In a highly unexpected result, pigs showed unexpected behavioral agility and mental flexibility, learning to play a joystick-controlled video game typically reserved for experiments with primates.
The findings of the experiments with the four pigs were published in Frontiers in Psychology and showcased how all four developed and displayed at least some understanding of the game’s concept, despite the lack of hands or opposable thumbs typically required to grip a joystick.
The test subjects consisted of two Yorkshire pigs named Hamlet and Omelette and two Panepinto micro pigs, Ebony and Ivory, all of whom were trained to use a joystick with their snouts while observing a computer monitor in front of them.
Using food rewards and reinforcement techniques, the pigs were slowly but surely taught to play a basic video game in which the goal is to move the joystick toward several target walls on the screen.
The animals performed well above chance, indicating they had established a connection between the joystick and the digital action taking place on the screen before them. All this, in spite of the fact that they are far-sighted animals with trotters instead of hands.
“It is no small feat for an animal to grasp the concept that the behavior they are performing is having an effect elsewhere.

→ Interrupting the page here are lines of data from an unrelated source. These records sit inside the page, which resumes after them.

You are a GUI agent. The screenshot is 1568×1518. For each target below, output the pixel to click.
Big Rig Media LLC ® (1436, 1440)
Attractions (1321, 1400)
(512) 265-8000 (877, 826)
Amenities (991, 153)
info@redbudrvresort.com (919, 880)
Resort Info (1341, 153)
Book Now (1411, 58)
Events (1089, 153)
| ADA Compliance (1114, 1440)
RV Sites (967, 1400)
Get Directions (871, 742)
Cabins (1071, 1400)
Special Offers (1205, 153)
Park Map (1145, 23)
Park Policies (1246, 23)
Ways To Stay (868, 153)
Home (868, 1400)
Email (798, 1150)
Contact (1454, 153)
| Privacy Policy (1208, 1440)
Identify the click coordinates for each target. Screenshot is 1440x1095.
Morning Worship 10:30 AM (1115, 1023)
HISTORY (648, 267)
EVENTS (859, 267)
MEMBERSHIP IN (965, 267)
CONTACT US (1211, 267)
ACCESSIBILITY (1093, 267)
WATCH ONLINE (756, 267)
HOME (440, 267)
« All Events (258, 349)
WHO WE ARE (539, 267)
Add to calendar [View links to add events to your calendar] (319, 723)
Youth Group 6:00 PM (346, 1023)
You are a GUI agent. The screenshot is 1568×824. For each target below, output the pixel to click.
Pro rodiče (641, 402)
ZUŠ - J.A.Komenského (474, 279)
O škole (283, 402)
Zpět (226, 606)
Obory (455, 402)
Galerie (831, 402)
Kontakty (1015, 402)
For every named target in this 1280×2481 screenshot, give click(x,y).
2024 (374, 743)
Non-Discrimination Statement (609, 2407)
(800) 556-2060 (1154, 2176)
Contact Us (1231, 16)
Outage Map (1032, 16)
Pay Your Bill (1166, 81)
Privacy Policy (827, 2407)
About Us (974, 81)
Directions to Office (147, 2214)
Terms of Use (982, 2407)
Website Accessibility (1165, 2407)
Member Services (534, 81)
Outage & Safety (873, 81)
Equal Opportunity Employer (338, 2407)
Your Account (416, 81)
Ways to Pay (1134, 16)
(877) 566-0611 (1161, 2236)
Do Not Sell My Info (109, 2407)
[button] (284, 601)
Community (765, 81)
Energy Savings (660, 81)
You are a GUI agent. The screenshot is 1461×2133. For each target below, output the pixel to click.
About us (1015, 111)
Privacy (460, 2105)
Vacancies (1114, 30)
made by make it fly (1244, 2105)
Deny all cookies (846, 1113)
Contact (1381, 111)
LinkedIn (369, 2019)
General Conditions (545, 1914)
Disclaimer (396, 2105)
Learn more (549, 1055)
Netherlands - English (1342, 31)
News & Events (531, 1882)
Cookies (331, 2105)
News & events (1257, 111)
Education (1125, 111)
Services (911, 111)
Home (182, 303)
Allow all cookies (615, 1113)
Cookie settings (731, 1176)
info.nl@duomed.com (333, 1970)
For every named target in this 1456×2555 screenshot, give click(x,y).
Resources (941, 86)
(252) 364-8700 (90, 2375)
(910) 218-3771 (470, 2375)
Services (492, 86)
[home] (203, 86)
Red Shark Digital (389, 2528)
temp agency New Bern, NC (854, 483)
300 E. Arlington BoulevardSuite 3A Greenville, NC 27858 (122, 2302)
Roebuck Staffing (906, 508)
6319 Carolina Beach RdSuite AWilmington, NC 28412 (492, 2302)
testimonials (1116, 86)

That pigs can do this to any degree should give us pause as to what else they are capable of learning and how such learning may impact them,” said lead author Dr. Candace Croney, adding that the research may force a rethink of our relationship with the animals.
Throughout the experiments, food rewards were used to teach and reinforce the learning but the animals also responded to verbal and tactile encouragement in the absence of treats, showing the researchers that pigs are capable of far deeper understanding of the world around them than they may have been given credit for.
While the pigs did not match the skills displayed by non-human primates, this may be as a result of the nature of the experiment itself, which favors animals with different vision and dexterity.
The researchers ran out of time before they could add an additional layer of complexity to the experiment; communicating with the pigs via a series of symbols, as they have done before with primates. It remains to be seen just how complex the pig brains and behavior really are but the research is likely to raise ethical questions about animals’ capacity for deeper learning.